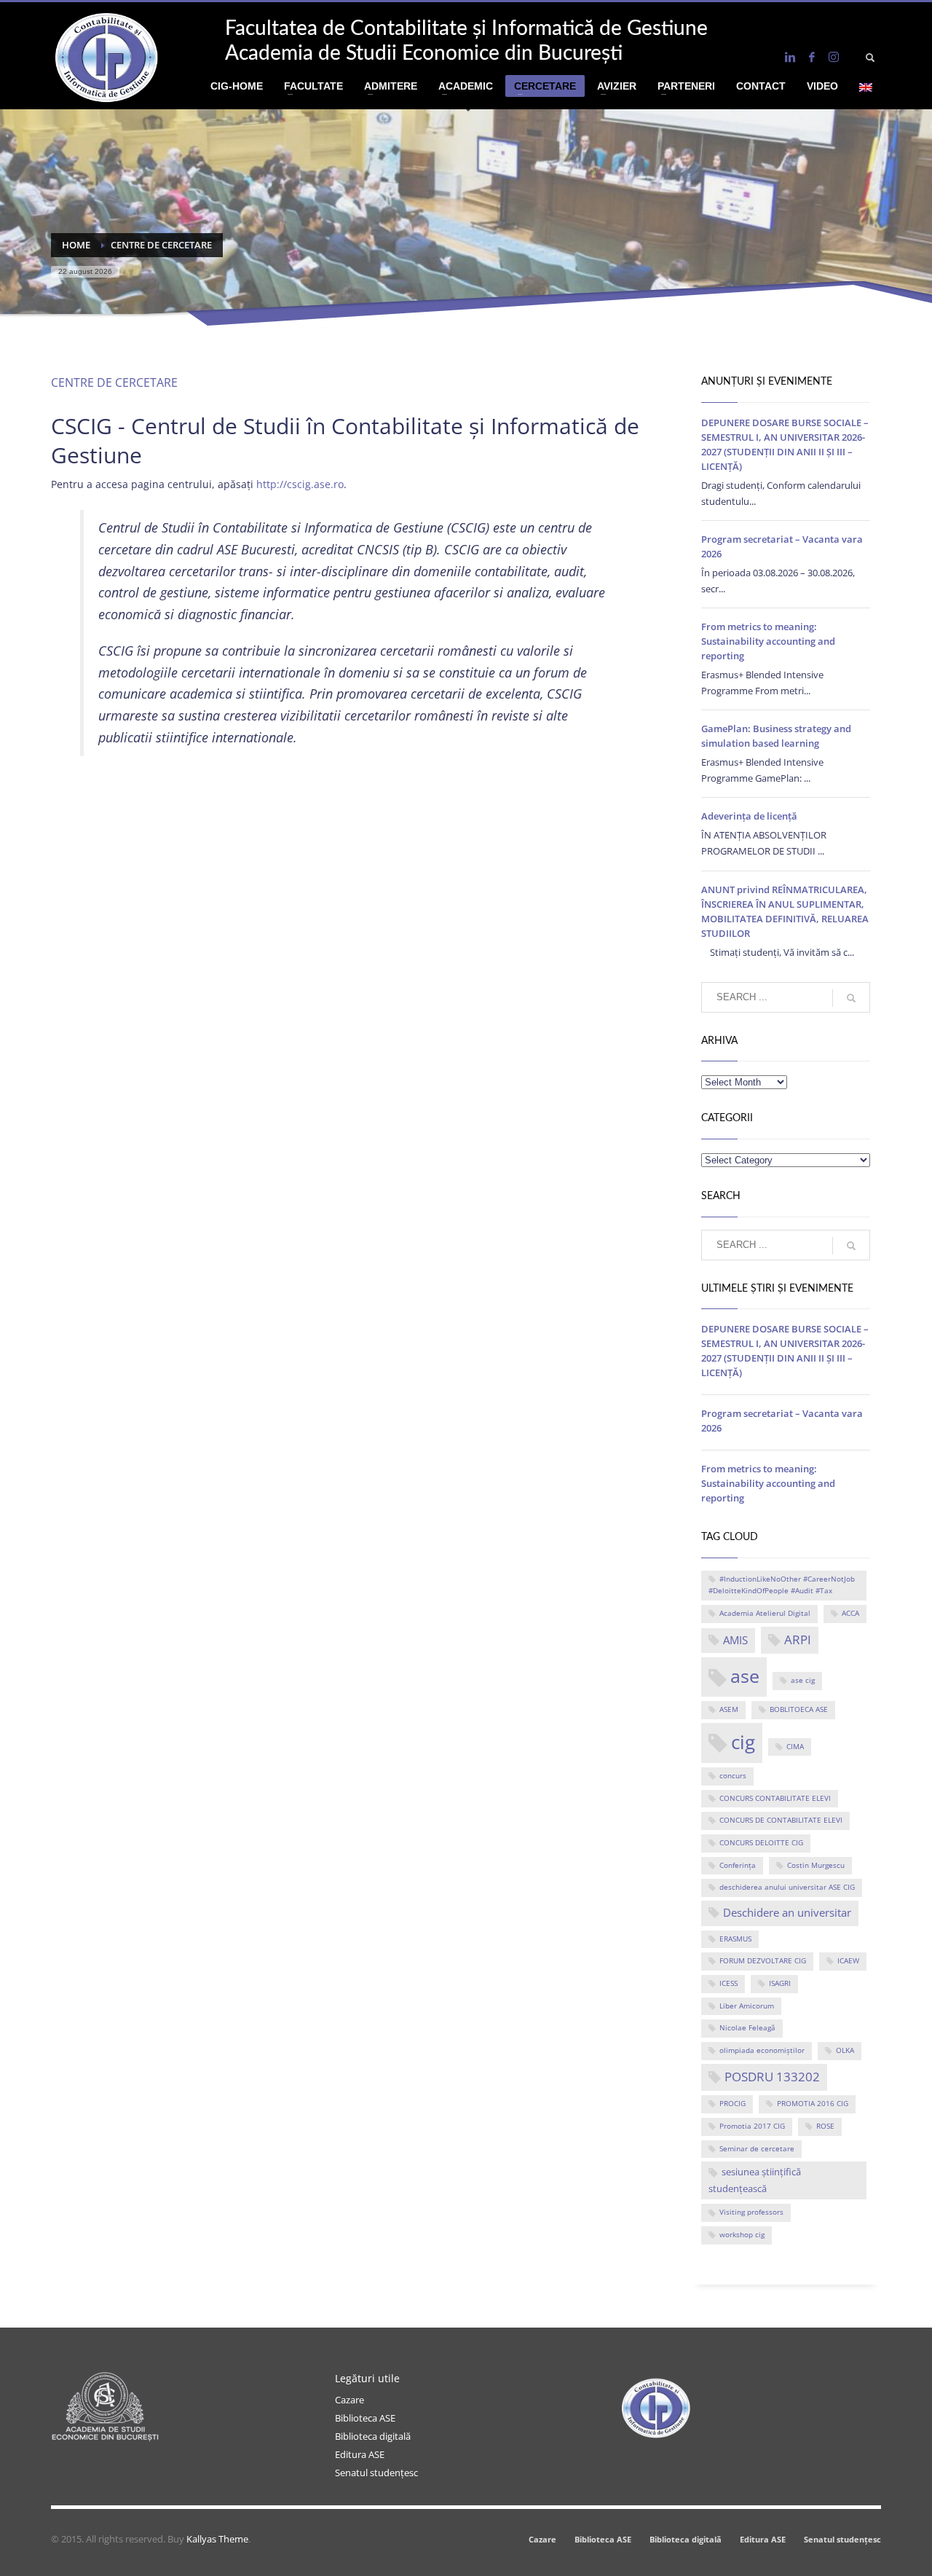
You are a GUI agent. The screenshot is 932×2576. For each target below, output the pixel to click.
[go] (851, 998)
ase (744, 1675)
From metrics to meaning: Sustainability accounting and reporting (768, 641)
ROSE (825, 2126)
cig (743, 1742)
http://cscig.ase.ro (300, 484)
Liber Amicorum (746, 2006)
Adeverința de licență (749, 815)
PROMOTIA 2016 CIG (812, 2103)
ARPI (797, 1639)
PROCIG (732, 2103)
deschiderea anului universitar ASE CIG (787, 1887)
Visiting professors (751, 2212)
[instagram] (834, 57)
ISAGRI (780, 1983)
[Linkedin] (790, 57)
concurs (732, 1775)
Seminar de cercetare (756, 2148)
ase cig (803, 1680)
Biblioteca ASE (365, 2417)
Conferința (737, 1865)
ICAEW (848, 1961)
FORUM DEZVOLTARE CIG (762, 1961)
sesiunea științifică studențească (754, 2179)
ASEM (728, 1709)
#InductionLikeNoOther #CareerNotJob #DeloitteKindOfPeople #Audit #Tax (781, 1585)
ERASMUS (735, 1939)
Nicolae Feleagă (747, 2028)
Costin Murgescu (816, 1865)
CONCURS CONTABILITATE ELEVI (775, 1798)
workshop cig (742, 2234)
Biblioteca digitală (373, 2436)
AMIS (735, 1640)
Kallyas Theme (217, 2538)
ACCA (850, 1613)
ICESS (728, 1983)
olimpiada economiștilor (762, 2050)
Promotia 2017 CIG (752, 2126)
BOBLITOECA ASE (799, 1709)
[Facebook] (812, 57)
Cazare (349, 2399)
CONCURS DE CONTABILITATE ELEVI (780, 1820)
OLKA (845, 2050)
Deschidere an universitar (787, 1912)
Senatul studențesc (376, 2472)
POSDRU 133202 (772, 2076)
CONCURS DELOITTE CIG (761, 1842)
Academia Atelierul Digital (764, 1613)
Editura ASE (359, 2454)
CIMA (795, 1746)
——
» **TASK PROMPT**
Extract the lines of the preceding material that run from the line with "ARPI (797, 1639)" through the line with "#InductionLikeNoOther #CareerNotJob #DeloitteKindOfPeople", inclusive, reproducing them exactly and adding nothing.

» **YOUR SOLUTION**
ARPI (797, 1639)
PROCIG (732, 2103)
deschiderea anului universitar ASE CIG (787, 1887)
Visiting professors (751, 2212)
[instagram] (834, 57)
ISAGRI (780, 1983)
[Linkedin] (790, 57)
concurs (732, 1775)
Seminar de cercetare (756, 2148)
ase cig (803, 1680)
Biblioteca ASE (365, 2417)
Conferința (737, 1865)
ICAEW (848, 1961)
FORUM DEZVOLTARE CIG (762, 1961)
sesiunea științifică studențească (754, 2179)
ASEM (728, 1709)
#InductionLikeNoOther #CareerNotJob #DeloitteKindOfPeople #Audit #Tax (781, 1585)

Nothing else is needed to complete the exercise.